SELECTED EXTRACT -
================

I still haven’t gotten around to reading Verizon’s 2011 Data Breach Investigations Report (74 pages long!), but I have run across summaries of the report. Essentially, the number of breaches have increased dramatically but the number of compromised records have decreased dramatically. I’d say it’s a win for data protection software, including drive encryption software like AlertBoot.
Until I read a quote from Verizon’s director of investigative response:
“The FUD is out of control,” said Sartin in a phone interview. FUD, short for fear, uncertainty, and doubt, is what the security business sells, suggests Sartin, who dismissed industry jargon like “advanced persistent threat” as a way to drive sales of security products and services.
“People find a rudimentary virus and they think the Chinese are out to get the Colonel’s secret recipe,” quipped Sartin. [informationweek.com]
It almost seems to imply that the security business sells, well, fluff. Which is a bold picture to paint, since one’d argue that it’s these same tools that security businesses sell that have led to the decreases Verizon has noted. Or have they?
In an interview, Sartin notes that the reason for the dramatic decline in breached records comes from the fact that the more capable hackers (not the best, just the ones that are most capable in creating mayhem) are under arrest or on the run. This is why over the past three years the records breached have decreased from 361 million to 144 million to 4 million.
These arrests were possible because companies’ reactions to data breaches have changed. Sartin notes that large companies have tools in situ for dealing with data breaches that rival those used by forensic specialists. Hence, figuring out what’s going on during a data breach doesn’t take as long as it used to, leaving a smaller window of opportunity for hackers to escape.
This also explains why the number of breaches have increased over time: criminals are now targeting smaller companies that are not as well-equipped to deal with data breaches. Smaller companies usually have less customers which means less data on hand, contributing little to the “breached records count.” It also means that the security exploits are not, and don’t need to be, as sophisticated, leading to higher “turnaround.”

================

(Items from a dataset)
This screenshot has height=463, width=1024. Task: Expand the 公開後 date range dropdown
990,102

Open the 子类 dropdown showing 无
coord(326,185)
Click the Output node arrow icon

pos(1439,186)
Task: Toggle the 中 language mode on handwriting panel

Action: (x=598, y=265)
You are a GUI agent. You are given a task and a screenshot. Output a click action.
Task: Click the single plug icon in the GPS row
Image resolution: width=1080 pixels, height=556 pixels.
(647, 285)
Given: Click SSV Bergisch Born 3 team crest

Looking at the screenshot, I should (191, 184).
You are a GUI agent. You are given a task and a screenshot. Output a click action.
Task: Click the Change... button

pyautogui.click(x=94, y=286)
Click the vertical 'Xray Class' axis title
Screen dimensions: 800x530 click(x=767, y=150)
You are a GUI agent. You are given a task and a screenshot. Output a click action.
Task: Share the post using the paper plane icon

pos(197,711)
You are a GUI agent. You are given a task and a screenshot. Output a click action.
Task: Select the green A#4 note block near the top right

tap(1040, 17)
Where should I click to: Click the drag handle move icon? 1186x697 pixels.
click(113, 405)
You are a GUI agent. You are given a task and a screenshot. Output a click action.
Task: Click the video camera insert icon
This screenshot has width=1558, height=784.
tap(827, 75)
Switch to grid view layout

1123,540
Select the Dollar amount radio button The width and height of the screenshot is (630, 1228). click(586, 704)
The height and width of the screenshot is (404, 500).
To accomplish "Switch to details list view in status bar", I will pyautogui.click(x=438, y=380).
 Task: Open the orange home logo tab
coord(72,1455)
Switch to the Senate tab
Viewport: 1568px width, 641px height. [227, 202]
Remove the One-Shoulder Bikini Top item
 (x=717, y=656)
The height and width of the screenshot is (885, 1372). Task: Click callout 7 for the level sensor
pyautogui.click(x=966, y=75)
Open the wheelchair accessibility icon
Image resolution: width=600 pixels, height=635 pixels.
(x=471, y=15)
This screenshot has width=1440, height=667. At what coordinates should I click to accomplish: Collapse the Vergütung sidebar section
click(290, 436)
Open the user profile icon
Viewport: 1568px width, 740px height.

================

From the post above on Verizon's 2011 data breach report, list the counts of breached records it gives for the past three years, in the order they appear.

TASK RESPONSE - 361 million, 144 million, 4 million